* Items listed in a dataset:
--

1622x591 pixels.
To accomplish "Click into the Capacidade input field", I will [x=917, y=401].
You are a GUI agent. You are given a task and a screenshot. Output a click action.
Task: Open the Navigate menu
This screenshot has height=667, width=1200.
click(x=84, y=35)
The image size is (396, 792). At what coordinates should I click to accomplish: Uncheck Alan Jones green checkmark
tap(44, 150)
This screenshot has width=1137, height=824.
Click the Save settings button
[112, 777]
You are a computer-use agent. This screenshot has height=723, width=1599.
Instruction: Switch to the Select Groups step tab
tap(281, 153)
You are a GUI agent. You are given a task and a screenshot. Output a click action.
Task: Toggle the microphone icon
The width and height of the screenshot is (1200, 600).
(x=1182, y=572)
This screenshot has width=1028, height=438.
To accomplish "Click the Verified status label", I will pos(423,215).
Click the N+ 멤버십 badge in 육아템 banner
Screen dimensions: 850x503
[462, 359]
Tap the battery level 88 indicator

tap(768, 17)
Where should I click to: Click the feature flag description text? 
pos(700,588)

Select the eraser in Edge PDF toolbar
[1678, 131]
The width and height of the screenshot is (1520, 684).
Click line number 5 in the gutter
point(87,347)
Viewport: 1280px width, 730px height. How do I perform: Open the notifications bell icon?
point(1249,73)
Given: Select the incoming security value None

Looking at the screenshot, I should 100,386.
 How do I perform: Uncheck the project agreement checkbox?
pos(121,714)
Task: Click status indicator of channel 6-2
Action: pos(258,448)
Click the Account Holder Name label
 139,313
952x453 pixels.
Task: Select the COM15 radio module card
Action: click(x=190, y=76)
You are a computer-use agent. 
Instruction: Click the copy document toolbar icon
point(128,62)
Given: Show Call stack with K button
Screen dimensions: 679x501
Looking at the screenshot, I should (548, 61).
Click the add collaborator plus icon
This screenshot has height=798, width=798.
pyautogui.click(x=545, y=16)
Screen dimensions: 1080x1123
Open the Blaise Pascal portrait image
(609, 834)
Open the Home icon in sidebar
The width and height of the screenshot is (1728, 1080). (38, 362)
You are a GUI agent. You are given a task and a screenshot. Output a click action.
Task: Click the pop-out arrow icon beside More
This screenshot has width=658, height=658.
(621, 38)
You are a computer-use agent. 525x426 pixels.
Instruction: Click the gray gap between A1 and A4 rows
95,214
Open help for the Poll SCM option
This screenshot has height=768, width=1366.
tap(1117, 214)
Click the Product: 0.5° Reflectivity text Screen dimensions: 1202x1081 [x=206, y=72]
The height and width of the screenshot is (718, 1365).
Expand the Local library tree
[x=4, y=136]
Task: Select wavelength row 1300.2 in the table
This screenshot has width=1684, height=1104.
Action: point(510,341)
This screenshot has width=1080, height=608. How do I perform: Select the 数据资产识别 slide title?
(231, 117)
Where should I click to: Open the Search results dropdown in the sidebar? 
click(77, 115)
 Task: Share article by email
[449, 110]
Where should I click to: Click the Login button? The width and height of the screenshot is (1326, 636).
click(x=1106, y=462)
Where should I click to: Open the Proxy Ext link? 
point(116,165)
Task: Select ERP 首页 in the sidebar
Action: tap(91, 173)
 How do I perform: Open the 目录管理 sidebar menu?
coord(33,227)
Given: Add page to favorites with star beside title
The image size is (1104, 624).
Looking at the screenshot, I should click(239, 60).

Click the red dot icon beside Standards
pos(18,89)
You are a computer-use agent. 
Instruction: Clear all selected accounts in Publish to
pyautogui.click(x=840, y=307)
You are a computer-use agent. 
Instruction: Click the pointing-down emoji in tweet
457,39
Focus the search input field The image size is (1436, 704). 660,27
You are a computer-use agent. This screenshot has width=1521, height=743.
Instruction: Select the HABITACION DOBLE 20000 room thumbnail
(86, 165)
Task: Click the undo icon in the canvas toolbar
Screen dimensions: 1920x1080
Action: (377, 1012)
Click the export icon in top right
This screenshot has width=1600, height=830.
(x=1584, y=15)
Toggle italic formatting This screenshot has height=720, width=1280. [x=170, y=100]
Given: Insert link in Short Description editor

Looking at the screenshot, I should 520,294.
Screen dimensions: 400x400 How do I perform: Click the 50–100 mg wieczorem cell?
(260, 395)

--

* Aim of the task: Copy out, without alteration, the rows above, starting at the line that contains "Task: Share article by email" and ending at the final row.

* Problem solution:
 Task: Share article by email
[449, 110]
Where should I click to: Click the Login button? The width and height of the screenshot is (1326, 636).
click(x=1106, y=462)
Where should I click to: Open the Proxy Ext link? 
point(116,165)
Task: Select ERP 首页 in the sidebar
Action: tap(91, 173)
 How do I perform: Open the 目录管理 sidebar menu?
coord(33,227)
Given: Add page to favorites with star beside title
The image size is (1104, 624).
Looking at the screenshot, I should click(239, 60).

Click the red dot icon beside Standards
pos(18,89)
You are a computer-use agent. 
Instruction: Clear all selected accounts in Publish to
pyautogui.click(x=840, y=307)
You are a computer-use agent. 
Instruction: Click the pointing-down emoji in tweet
457,39
Focus the search input field The image size is (1436, 704). 660,27
You are a computer-use agent. This screenshot has width=1521, height=743.
Instruction: Select the HABITACION DOBLE 20000 room thumbnail
(86, 165)
Task: Click the undo icon in the canvas toolbar
Screen dimensions: 1920x1080
Action: (377, 1012)
Click the export icon in top right
This screenshot has width=1600, height=830.
(x=1584, y=15)
Toggle italic formatting This screenshot has height=720, width=1280. [x=170, y=100]
Given: Insert link in Short Description editor

Looking at the screenshot, I should 520,294.
Screen dimensions: 400x400 How do I perform: Click the 50–100 mg wieczorem cell?
(260, 395)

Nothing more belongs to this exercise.